_Records provided_:
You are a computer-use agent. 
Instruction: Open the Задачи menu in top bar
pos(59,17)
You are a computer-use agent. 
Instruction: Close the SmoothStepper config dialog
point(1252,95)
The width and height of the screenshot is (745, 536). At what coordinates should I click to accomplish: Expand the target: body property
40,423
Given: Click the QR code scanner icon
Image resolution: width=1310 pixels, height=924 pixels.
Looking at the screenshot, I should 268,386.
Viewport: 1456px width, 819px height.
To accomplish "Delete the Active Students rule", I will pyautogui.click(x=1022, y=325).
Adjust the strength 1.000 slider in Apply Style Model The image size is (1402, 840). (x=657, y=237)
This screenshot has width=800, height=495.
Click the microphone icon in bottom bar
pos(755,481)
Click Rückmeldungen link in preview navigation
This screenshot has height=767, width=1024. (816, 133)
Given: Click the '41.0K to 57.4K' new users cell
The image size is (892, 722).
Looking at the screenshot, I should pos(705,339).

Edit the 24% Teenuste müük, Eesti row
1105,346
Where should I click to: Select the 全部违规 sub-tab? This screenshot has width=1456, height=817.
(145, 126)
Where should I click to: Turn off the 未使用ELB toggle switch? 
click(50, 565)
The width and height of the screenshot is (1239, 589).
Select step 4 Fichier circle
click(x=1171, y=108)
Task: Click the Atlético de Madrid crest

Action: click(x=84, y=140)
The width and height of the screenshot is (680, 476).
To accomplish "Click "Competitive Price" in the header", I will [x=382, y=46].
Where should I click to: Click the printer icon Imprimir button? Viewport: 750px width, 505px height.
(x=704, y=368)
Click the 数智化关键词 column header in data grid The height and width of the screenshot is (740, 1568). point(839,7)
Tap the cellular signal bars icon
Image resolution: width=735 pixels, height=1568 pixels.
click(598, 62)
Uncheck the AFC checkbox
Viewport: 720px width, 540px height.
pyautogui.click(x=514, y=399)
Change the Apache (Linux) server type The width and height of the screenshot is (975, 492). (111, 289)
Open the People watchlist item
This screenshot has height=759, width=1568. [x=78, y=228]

_Exercise task_:
Copy every line of the data above word for word, with nothing changed, added, or left out.

_Result for this task_:
You are a computer-use agent. 
Instruction: Open the Задачи menu in top bar
pos(59,17)
You are a computer-use agent. 
Instruction: Close the SmoothStepper config dialog
point(1252,95)
The width and height of the screenshot is (745, 536). At what coordinates should I click to accomplish: Expand the target: body property
40,423
Given: Click the QR code scanner icon
Image resolution: width=1310 pixels, height=924 pixels.
Looking at the screenshot, I should 268,386.
Viewport: 1456px width, 819px height.
To accomplish "Delete the Active Students rule", I will pyautogui.click(x=1022, y=325).
Adjust the strength 1.000 slider in Apply Style Model The image size is (1402, 840). (x=657, y=237)
This screenshot has width=800, height=495.
Click the microphone icon in bottom bar
pos(755,481)
Click Rückmeldungen link in preview navigation
This screenshot has height=767, width=1024. (816, 133)
Given: Click the '41.0K to 57.4K' new users cell
The image size is (892, 722).
Looking at the screenshot, I should pos(705,339).

Edit the 24% Teenuste müük, Eesti row
1105,346
Where should I click to: Select the 全部违规 sub-tab? This screenshot has width=1456, height=817.
(145, 126)
Where should I click to: Turn off the 未使用ELB toggle switch? 
click(50, 565)
The width and height of the screenshot is (1239, 589).
Select step 4 Fichier circle
click(x=1171, y=108)
Task: Click the Atlético de Madrid crest

Action: click(x=84, y=140)
The width and height of the screenshot is (680, 476).
To accomplish "Click "Competitive Price" in the header", I will [x=382, y=46].
Where should I click to: Click the printer icon Imprimir button? Viewport: 750px width, 505px height.
(x=704, y=368)
Click the 数智化关键词 column header in data grid The height and width of the screenshot is (740, 1568). point(839,7)
Tap the cellular signal bars icon
Image resolution: width=735 pixels, height=1568 pixels.
click(598, 62)
Uncheck the AFC checkbox
Viewport: 720px width, 540px height.
pyautogui.click(x=514, y=399)
Change the Apache (Linux) server type The width and height of the screenshot is (975, 492). (111, 289)
Open the People watchlist item
This screenshot has height=759, width=1568. [x=78, y=228]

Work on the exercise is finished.